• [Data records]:
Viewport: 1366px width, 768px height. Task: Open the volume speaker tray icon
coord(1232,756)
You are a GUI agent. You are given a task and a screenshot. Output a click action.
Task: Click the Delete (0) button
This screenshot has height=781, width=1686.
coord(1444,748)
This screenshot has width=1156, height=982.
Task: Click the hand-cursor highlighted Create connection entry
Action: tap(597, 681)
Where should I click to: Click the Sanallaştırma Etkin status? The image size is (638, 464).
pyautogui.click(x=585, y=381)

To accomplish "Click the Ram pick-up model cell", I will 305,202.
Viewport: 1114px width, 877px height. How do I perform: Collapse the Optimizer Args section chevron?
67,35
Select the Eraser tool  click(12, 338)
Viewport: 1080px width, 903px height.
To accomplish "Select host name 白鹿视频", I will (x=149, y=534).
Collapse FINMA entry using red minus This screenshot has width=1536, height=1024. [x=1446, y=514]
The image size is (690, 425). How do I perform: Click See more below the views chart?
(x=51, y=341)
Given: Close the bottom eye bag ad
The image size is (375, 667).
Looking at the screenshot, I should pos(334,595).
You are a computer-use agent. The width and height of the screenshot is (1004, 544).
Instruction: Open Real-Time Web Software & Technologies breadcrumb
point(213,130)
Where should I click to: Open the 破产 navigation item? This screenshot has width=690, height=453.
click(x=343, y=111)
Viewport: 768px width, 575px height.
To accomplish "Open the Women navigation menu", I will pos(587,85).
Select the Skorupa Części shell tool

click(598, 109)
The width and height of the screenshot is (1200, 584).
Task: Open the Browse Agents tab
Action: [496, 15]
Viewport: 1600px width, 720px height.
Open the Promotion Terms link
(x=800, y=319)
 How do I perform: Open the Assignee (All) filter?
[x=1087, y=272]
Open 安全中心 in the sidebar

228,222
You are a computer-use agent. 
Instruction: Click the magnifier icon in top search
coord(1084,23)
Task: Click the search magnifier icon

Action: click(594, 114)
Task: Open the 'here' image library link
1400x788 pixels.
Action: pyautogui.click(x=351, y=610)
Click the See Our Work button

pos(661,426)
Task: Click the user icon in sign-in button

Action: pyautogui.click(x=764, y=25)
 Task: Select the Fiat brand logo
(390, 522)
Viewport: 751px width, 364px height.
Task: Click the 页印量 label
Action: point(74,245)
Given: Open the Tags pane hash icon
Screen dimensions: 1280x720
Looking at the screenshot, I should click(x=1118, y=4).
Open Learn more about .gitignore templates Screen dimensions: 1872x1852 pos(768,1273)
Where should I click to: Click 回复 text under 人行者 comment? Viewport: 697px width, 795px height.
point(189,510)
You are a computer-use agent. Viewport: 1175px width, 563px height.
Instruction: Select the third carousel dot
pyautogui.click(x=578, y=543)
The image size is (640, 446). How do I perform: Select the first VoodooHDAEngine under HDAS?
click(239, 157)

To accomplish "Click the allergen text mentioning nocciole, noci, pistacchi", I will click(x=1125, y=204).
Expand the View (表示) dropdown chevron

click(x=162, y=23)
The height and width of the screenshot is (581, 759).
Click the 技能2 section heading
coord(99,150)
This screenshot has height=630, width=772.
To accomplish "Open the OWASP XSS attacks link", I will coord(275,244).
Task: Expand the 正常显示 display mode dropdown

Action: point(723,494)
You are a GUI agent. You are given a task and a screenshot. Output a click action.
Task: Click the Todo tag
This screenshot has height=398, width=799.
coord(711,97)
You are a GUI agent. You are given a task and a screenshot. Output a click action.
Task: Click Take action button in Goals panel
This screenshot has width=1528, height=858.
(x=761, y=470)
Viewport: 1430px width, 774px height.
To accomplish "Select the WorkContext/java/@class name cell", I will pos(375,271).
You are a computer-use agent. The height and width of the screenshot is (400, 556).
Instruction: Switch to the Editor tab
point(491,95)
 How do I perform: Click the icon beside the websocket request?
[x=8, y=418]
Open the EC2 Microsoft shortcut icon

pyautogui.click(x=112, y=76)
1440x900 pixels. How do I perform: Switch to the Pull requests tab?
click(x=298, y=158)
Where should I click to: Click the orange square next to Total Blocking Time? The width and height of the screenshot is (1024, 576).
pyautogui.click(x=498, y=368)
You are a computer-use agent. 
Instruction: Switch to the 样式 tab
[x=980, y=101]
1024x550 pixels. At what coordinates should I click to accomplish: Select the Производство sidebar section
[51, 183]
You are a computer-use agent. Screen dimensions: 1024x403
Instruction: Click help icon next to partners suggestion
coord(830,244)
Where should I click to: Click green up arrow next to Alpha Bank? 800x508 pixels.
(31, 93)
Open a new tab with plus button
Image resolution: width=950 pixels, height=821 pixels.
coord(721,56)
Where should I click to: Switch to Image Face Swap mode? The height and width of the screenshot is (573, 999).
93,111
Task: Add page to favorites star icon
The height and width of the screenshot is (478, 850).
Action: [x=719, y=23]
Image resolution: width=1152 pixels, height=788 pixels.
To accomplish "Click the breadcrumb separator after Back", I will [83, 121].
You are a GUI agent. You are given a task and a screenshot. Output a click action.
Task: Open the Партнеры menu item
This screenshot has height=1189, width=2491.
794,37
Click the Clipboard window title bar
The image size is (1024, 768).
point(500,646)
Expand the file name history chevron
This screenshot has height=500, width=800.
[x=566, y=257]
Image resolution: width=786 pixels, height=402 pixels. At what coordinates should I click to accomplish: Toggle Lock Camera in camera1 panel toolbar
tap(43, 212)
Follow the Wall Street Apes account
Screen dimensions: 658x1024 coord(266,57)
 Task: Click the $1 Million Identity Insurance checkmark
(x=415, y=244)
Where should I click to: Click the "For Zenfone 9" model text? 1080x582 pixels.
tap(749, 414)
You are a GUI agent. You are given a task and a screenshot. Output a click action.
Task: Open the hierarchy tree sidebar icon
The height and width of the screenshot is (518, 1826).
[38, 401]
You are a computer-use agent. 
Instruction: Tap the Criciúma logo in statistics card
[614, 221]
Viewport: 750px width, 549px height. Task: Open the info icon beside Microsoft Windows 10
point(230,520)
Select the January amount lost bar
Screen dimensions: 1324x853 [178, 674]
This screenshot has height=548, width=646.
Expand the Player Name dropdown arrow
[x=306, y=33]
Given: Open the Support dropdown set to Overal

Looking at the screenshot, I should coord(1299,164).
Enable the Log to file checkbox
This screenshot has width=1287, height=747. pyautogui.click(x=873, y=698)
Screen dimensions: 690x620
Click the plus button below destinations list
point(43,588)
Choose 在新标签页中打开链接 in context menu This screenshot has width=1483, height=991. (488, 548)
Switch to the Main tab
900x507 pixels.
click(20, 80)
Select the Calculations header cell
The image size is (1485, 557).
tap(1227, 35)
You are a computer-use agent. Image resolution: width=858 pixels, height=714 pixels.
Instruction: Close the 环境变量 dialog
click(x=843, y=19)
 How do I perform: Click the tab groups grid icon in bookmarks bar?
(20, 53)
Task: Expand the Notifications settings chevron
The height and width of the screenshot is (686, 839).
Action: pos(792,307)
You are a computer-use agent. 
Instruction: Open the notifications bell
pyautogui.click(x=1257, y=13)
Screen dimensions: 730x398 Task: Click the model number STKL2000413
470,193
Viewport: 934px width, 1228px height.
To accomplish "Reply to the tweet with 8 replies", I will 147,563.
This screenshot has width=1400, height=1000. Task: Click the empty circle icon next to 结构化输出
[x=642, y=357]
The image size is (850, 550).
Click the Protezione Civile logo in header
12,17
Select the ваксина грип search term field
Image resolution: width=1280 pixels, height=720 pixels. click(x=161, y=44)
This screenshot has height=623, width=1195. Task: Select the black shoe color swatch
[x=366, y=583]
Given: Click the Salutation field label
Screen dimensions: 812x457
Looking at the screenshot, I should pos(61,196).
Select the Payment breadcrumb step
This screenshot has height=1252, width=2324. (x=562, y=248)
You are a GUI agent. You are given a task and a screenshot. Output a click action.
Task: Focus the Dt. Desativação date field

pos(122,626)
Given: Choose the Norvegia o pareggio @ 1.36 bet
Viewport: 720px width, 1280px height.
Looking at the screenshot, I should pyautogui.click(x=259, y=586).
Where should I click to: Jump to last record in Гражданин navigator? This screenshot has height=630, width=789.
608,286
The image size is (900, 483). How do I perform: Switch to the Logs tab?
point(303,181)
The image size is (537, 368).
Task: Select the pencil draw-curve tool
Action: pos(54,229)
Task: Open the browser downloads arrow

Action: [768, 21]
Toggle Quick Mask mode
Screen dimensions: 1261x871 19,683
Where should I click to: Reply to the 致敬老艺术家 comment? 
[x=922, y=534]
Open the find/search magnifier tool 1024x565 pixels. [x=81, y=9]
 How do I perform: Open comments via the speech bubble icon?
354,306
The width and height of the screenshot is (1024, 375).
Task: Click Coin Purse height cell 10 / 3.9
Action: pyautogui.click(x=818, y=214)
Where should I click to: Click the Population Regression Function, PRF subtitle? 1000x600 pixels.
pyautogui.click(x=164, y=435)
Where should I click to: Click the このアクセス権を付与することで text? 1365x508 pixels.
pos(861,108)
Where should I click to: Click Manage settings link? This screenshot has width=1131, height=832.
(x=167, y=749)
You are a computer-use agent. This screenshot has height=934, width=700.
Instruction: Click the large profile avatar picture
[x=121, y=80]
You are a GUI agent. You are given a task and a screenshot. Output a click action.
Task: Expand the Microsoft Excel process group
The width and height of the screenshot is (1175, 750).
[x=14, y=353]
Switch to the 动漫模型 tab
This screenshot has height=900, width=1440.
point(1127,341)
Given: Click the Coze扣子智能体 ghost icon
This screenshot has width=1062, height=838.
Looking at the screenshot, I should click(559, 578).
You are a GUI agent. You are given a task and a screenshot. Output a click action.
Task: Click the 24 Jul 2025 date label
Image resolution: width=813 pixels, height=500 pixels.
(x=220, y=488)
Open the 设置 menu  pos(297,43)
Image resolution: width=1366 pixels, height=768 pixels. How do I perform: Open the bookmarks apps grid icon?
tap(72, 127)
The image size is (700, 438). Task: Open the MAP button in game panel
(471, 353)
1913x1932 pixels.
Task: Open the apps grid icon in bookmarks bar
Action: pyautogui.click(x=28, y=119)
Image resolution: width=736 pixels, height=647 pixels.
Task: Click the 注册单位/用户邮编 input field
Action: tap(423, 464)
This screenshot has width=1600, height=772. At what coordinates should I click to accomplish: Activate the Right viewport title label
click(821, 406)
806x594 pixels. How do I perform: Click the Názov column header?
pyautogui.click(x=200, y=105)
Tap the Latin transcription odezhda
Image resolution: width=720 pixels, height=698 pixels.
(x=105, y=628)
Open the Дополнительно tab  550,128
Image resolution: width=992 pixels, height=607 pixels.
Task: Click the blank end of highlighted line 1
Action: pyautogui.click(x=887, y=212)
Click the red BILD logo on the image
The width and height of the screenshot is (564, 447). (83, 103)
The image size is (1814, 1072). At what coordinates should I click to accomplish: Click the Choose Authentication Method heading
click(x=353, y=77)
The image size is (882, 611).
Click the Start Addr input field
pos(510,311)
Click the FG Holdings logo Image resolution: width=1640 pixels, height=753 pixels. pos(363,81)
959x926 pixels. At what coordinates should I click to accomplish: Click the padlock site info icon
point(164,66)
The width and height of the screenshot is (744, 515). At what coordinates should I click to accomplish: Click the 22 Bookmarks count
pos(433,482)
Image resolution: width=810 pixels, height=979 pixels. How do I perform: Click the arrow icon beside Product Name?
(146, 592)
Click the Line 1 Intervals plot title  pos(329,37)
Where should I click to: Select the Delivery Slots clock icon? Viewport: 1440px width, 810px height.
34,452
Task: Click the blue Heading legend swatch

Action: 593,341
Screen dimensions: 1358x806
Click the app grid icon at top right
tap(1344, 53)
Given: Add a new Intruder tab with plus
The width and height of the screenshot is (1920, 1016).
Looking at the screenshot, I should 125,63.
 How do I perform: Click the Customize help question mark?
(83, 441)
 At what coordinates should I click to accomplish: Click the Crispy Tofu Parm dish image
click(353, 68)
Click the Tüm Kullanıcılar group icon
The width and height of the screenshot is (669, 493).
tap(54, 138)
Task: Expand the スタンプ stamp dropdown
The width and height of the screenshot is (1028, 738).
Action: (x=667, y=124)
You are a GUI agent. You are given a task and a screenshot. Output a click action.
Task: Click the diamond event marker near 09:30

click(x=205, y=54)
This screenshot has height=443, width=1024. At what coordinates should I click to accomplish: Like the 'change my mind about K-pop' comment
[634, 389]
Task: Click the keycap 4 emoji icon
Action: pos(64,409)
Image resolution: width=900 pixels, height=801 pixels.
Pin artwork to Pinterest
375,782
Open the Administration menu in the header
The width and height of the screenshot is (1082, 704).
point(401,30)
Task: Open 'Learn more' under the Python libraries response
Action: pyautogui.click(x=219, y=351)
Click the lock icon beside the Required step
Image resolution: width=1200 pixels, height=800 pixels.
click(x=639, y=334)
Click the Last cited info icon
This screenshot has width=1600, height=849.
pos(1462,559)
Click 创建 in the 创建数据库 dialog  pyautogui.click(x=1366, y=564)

• [TASK DIRECTIONS]:
Which lines above include "menu"? Show each of them by copying it.

• [COMPLETED EXERCISE]:
To accomplish "Open the Women navigation menu", I will pos(587,85).
Task: Open the Партнеры menu item
Choose 在新标签页中打开链接 in context menu This screenshot has width=1483, height=991. (488, 548)
Open the 设置 menu  pos(297,43)
Open the Administration menu in the header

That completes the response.